It is an electronic documentation system designed to track the movement of goods and can be generated on the e way bill portal.

According to Sushil Kumar Modi, convenor of GoM, e-way bill will prevent tax evasion and he also expects Rs. 26 lakh to Rs. 50 lakh returns to be filed per day which is expected to go up to Rs. 75 lakh in future.

However, as per the GST council, the intrastate e-way bill will come into effect from April 15 in a phase-wise manner wherein, states will be divided into four zones to execute this phased implementation.

According to the finance ministry, the e-way bill is an electronic token that can be generated online and even through SMS. When an e-way bill is generated, a unique e-way bill number (EBN) or QR code will be allocated through these modes.

The supplier, recipient or transporter can generate the bill. These bills are linked to supply returns (GSTR1), therefore, generating e-way bill will automatically file returns for the same.

The validity of these bills depends upon the distance. For 100 km, the validity is 24 hours, after which another bill will have to be generated.
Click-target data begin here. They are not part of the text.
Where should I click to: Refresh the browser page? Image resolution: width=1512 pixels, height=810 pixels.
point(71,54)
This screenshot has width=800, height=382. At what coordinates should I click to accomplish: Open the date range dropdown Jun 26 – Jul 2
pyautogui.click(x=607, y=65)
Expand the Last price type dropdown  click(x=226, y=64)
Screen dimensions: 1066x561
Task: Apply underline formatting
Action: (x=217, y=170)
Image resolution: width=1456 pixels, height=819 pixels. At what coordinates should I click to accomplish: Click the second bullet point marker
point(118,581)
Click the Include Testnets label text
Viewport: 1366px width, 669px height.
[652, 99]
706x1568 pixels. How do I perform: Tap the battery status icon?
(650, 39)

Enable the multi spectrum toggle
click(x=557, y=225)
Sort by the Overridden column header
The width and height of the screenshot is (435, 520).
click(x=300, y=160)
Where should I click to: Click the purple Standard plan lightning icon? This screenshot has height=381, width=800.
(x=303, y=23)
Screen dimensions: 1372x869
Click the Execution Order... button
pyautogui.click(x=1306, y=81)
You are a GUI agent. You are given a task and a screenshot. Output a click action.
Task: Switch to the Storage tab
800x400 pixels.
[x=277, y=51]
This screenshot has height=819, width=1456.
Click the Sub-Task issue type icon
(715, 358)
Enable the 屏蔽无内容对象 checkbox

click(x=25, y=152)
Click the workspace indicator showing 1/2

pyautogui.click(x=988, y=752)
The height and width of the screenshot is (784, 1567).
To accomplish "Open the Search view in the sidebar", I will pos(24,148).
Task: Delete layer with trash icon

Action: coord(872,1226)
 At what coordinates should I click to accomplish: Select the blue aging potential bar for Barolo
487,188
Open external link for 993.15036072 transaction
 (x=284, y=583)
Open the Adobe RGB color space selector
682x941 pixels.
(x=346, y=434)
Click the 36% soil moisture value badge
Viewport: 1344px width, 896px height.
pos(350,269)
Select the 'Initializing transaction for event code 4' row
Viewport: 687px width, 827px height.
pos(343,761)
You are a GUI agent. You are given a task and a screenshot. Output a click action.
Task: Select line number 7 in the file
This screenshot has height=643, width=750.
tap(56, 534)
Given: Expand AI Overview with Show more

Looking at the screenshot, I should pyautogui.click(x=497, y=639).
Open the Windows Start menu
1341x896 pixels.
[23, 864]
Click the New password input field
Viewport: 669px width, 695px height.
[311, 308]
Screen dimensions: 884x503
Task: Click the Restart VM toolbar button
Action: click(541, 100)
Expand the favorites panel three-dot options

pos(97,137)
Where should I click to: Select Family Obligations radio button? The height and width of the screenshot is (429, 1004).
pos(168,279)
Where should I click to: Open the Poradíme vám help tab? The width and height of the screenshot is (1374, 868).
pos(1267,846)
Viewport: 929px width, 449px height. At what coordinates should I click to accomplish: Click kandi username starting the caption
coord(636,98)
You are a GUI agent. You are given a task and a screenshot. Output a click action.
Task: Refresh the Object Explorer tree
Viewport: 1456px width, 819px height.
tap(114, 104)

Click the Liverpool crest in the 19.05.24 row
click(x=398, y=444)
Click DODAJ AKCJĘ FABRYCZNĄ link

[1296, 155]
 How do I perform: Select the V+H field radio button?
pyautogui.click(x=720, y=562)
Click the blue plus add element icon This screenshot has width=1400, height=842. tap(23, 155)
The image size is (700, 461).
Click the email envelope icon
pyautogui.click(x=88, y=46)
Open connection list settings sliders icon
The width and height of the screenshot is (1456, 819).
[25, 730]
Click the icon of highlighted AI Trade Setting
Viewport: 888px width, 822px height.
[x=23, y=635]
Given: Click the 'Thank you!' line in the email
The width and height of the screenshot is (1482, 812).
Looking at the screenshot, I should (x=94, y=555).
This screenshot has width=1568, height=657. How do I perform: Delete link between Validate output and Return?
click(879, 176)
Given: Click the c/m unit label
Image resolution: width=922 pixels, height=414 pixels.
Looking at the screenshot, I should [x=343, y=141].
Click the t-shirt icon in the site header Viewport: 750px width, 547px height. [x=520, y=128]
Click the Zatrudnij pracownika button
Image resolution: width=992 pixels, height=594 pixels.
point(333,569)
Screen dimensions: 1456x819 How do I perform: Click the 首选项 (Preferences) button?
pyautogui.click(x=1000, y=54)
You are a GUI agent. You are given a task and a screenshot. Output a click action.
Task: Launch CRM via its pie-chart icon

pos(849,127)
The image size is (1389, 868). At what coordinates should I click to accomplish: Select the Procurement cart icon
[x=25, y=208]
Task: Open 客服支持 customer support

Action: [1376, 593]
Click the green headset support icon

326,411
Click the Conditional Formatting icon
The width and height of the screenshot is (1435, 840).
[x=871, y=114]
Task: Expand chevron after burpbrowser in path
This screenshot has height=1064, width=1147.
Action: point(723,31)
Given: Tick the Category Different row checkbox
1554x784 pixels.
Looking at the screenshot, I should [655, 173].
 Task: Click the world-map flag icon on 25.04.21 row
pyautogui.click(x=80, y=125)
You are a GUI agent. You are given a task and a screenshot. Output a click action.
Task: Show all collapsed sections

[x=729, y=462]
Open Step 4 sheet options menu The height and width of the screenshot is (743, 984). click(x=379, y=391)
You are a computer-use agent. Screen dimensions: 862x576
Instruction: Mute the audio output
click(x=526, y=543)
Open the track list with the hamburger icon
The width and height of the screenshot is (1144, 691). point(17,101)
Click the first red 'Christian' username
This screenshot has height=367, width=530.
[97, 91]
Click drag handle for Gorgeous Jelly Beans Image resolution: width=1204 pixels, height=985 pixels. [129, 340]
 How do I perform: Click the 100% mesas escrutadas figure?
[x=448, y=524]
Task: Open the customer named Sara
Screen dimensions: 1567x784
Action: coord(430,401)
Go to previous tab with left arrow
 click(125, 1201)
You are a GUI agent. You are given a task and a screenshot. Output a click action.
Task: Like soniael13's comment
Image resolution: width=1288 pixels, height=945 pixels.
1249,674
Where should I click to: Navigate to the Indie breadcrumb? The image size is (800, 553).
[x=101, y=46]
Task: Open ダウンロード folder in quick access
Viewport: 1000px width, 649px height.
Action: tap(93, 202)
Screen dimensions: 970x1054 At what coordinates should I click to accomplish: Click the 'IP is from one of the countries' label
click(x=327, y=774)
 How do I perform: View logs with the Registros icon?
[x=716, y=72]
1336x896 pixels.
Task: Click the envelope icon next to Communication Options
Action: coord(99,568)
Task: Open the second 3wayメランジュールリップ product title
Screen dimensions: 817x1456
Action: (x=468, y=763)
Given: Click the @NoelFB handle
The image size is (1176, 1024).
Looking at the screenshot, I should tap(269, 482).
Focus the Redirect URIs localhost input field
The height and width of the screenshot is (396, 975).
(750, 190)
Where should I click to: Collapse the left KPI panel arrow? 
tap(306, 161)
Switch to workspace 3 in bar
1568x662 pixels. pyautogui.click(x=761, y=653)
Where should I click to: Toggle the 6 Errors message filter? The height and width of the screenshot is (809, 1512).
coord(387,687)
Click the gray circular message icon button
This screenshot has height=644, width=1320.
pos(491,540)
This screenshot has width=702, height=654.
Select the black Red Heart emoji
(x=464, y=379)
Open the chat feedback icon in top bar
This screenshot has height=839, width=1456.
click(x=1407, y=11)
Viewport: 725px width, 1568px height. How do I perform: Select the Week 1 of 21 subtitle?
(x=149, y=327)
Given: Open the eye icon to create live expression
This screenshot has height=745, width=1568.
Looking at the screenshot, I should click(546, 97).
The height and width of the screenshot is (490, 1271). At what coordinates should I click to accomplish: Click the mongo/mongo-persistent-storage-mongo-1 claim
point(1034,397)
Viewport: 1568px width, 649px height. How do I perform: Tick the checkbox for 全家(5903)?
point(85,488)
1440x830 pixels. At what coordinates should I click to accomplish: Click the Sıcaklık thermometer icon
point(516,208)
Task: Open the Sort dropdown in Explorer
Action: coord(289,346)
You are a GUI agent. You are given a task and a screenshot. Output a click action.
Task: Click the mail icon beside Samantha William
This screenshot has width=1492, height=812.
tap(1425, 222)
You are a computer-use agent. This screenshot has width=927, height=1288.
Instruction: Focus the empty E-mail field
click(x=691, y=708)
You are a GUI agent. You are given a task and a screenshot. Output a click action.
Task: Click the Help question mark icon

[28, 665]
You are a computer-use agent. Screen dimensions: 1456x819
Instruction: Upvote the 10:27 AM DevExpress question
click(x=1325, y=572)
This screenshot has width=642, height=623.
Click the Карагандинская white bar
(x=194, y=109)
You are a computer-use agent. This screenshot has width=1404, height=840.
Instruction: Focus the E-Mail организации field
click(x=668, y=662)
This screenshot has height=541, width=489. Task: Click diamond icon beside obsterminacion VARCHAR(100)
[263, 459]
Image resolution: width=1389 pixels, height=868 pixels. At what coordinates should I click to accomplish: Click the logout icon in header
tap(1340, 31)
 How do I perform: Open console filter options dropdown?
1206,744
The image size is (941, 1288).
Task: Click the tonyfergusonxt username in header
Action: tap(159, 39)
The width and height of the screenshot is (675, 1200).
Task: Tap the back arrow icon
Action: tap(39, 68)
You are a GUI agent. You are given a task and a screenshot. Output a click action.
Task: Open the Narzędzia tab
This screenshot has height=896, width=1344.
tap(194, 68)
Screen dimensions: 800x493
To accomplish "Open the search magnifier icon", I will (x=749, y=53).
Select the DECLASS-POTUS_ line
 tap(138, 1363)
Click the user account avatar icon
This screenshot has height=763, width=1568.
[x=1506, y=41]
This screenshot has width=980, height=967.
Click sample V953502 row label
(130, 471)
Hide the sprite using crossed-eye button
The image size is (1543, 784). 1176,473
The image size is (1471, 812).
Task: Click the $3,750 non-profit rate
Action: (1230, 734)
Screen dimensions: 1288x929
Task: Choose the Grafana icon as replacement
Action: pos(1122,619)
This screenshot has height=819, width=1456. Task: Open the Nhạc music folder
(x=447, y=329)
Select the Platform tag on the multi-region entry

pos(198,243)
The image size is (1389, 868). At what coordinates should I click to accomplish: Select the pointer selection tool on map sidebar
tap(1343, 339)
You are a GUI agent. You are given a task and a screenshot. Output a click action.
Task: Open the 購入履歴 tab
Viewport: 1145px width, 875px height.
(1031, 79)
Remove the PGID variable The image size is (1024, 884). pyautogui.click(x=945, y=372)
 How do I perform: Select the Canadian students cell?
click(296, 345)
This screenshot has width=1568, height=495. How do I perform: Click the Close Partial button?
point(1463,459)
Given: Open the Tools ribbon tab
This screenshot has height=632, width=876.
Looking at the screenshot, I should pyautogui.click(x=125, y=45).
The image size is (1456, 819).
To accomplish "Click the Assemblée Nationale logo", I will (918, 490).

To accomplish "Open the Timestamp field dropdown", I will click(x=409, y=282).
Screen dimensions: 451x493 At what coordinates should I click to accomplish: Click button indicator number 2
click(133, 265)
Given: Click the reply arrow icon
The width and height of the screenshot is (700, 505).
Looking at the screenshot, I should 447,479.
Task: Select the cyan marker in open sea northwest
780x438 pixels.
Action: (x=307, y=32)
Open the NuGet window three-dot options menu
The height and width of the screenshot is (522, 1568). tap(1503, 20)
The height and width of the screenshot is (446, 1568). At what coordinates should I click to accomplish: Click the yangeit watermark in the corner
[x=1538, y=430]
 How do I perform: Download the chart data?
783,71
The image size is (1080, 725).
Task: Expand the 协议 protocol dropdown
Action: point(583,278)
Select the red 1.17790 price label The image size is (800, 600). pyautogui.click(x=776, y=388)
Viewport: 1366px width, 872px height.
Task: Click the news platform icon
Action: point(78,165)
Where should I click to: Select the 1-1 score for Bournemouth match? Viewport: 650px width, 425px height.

The penalty for non-generation of e-way is Rs 10,000 also goods and vehicles are subject to detention and seizure by the authorities.

Earlier, this bill was about to become mandatory from February 1st but was postponed as the system failed due to heavy load of about 4,80,000 bills generated on day one.

Now with the updated portal and better technological fixes, the system is ready to take a load of about 7 million bills in a day.

However, with e-way coming into effect from April 1, there are certain loopholes in the channel that might come as challenges for the users.

• The details required for generating an invoice have to be re-entered by the user in the e-way bill portal to generate the e-way bill thereby duplicating the work process.

•It will become difficult for multi-state movement of goods as every state will require a separate e-way bill portal login.

•There is no system to check if multiple e-way bills are generated on the same invoice number.

• Upon expiry of the e-way bill, all the information have to be punched again by the user.

•The system provides no provision of multiple warehouse address.

Although, certain alterations were done to e-way bills such as allowing job workers to generate these documents and providing larger validity period.

Now, it is to be seen in future whether the system can bear a load of lakhs of e-way bills on a daily basis, however, the government is confident that the system is ready to take the load and is assured that this step will help to boost tax collection.